Hackers use fake apps and wallets to steal your crypto

Hackers use fake apps and wallets to steal your crypto

Cryptocurrency users and enthusiasts are being targeted by malicious actors with fake wallet apps that steal their valuable tokens, researchers have discovered.

Trusted cybersecurity researchers have discovered that some of the world's most popular cryptocurrency wallets are being spoofed by clones (opens in a new tab) containing malware.

Coinbase, MetaMask, TokenPocket, and imToken products are among those affected, with threat actors creating apps seemingly identical to legitimate apps, but with one key difference: they have a backdoor capable of stealing people's security phrases. The passphrase, or secret key, is a string of words used to retrieve or load an existing wallet into the new app.

Tens of millions of potential targets

People use it when they forget their passwords, install the app on a new device, or need to load a wallet on another device.

Being malicious, these apps cannot be found in official app repositories like Play Store or App Store. Instead, threat actors rely on distributing the app via web pages, which they promote via black SEO techniques, SEO poisoning, social media marketing, forum promotions, malicious ads, etc.

The researchers were unable to say how many people were tricked into downloading these apps, but the Coinbase app alone has over 10 million downloads on Android alone.

As for the victims, the attackers seem to mainly target the Asian population. Baidu's search engine results were hit the hardest by the campaign, directing "massive amounts" of traffic (opens in a new tab) to sites hosting the malicious apps.

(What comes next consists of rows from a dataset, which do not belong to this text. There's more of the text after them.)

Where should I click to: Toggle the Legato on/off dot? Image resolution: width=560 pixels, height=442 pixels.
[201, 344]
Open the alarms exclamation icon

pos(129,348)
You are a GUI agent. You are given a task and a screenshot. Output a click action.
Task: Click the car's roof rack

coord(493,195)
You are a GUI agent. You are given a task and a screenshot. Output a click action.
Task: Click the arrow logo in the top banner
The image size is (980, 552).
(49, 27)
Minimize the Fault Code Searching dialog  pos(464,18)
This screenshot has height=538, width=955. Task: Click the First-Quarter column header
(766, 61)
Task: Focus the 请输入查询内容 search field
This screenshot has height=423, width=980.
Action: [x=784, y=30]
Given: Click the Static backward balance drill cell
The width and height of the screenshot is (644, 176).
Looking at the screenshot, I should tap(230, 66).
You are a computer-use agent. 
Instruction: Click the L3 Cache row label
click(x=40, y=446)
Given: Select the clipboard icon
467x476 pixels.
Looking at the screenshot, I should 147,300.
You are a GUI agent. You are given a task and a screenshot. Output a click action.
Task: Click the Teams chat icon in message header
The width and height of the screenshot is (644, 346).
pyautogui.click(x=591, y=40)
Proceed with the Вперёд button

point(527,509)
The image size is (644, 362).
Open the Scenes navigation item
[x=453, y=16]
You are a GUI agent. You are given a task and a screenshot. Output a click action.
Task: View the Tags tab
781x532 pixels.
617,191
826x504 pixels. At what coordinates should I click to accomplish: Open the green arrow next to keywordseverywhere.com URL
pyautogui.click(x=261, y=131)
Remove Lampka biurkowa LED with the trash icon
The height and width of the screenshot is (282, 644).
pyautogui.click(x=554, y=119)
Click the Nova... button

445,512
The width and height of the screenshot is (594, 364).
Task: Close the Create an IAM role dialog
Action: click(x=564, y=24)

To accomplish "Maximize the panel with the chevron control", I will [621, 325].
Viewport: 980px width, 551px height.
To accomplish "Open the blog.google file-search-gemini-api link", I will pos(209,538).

The attackers themselves also appear to be Asian. Confident calls them SeaFlower and believes they are Chinese based on subtle clues like the language of comments in the source code, the location of the infrastructure, and the frameworks and services used.

The campaign appears to have been active since at least March of this year, Confident says, adding that it is "the most technically sophisticated threat targeting Web3 users, second only to the infamous Lazarus Group."